● **Task brief**:
From the data below, return all lines holding the string "screenshot".
-------- Supplied information
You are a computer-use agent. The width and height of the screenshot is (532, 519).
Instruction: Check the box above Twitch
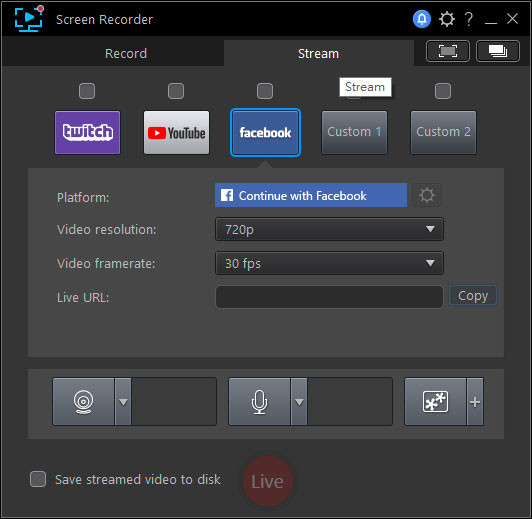tap(87, 91)
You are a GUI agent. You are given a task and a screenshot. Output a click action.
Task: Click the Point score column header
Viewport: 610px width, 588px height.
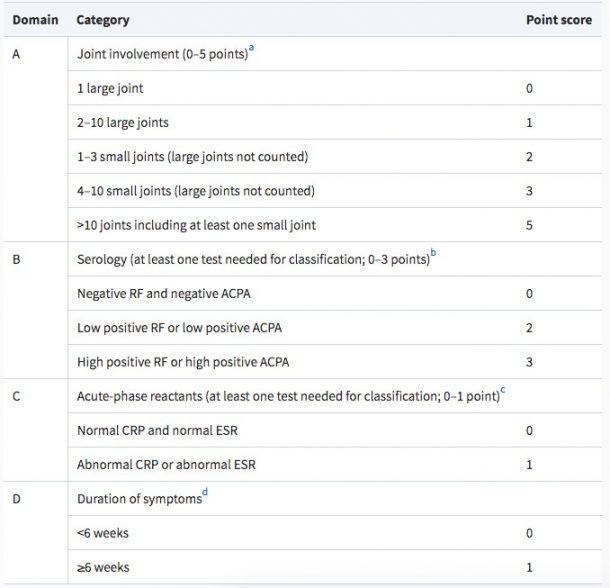[x=557, y=20]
----------------
● **Answer**:
You are a computer-use agent. The width and height of the screenshot is (532, 519).
You are a GUI agent. You are given a task and a screenshot. Output a click action.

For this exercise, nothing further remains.